Uma norma é um nome que conecta duas ideias por meio de um ângulo predeterminado na interação social. Em outras palavras, a norma é um juízo socialmente determinado, ela não é uma definição do uma coisa é, mas do que deve ser. Assim, o normal é uma espécie de reflexo adquirido na sociabilidade, que nos leva a formar um conjunto limitado de traços a partir do que uma palavra deve significar. Por exemplo, quando dizem que uma mulher é “mãe”, isso não significa apenas que ela é responsável por uma criança, mas que o que a torna inteligível enquanto “mãe” é uma série de atributos anteriormente determinados e bem pouco flexíveis. Ou seja, a normatividade inerente à maternidade envolve uma interação entre o nome e o conjunto de traços que o faz ser legitimamente reconhecível.
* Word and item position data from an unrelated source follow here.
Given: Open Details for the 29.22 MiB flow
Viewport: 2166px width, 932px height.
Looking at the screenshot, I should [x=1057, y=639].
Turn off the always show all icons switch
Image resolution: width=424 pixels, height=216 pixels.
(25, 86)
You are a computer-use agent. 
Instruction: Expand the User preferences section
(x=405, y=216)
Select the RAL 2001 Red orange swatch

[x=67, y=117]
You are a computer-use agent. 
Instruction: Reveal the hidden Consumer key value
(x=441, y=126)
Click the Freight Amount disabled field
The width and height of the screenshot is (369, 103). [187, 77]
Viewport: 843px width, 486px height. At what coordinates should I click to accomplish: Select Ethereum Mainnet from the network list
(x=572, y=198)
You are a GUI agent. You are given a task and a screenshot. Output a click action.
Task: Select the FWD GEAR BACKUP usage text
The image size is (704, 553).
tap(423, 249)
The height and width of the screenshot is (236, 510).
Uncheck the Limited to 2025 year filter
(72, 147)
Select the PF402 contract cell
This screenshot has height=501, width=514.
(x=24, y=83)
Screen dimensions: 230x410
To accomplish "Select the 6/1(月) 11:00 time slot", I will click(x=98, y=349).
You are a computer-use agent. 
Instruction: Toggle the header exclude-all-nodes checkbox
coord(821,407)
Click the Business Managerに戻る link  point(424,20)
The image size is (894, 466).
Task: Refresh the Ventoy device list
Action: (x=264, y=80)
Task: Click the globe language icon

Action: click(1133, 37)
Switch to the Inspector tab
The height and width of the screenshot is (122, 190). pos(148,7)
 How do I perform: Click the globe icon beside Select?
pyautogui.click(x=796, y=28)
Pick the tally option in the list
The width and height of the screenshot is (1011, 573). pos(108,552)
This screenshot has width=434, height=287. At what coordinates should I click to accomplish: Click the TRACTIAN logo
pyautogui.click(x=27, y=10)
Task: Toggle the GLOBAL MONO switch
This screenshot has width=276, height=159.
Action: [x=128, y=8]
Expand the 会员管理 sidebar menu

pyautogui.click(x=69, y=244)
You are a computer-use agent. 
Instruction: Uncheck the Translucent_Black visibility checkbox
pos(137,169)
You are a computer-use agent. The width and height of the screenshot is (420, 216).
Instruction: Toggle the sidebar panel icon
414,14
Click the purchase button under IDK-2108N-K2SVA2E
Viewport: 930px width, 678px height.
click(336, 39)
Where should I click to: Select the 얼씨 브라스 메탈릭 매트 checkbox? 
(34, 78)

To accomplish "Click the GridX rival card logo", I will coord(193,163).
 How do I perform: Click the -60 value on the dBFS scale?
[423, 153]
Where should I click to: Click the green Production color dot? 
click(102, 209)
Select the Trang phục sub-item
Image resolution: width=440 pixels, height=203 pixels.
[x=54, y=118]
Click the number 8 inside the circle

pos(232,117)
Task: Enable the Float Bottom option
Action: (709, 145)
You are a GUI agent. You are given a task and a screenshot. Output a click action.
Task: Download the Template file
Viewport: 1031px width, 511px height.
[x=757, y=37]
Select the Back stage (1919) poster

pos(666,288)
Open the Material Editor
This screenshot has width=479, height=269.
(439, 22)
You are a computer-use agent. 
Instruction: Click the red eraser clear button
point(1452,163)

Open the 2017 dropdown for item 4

A questão é que esse jogo pode ser muito violento. Nós somos qualquer coisa de inominável, que possui inúmeras maneiras de aparecer, mas o uso normativo que fazemos dos nomes muitas vezes toma essa potencialidade em assalto. O que alguém transfóbico, racista e/ou machista faz senão insistir violentamente que a relação normal entre os nomes foi desrespeitada? Não importa o que é o ser, quais são seus desejos e a vida que lhe atravessa – ao ignorante importa que os ângulos possam ser traçados sem dificuldade: isto é uma mulher, isto é um viado, isto é um negro. Para ele, questionar o que cabe nessas palavras é balançar a estrutura que sustenta a sociedade.
Ora, ao menos nisso ele está correto. Guardadas as devidas diferenças, perguntamos: quais são os pontos em comum das lutas feministas, antirracistas, pela liberdade de sexo e gênero? Um deles, sem dúvida, é esse balançar das estruturas normativas, que amplia o escopo do que significa ser homem, mulher, negro, trans, travesti, gay, bi, etc. Ao fazer isso, elas permitem ao ser que tome corpo de novas maneiras. É para isso que lutamos, para fazer caber mais do que somos nas palavras que nos foram designadas antes mesmo de nascer. O mundo já estava pronto, as palavras devidamente amarradas, mas existir é olhar as coisas do lugar de onde elas não têm nome.
Muito bom! Os nomes são como redes de confinamento. Penso no amor, por exemplo. Quando nos apaixonamos, tudo que menos queremos ouvir é que a outra pessoa nos vê como uma amiga. Mas, caramba!, o que distancia a amizade do amor? Claro que há uma certa dose de egoísmo no amor, neste caso, mas um nome (“amiga”) destroça uma possibilidade de realização do amor intensa, já que a amizade presume confiança, o que é algo muito bom.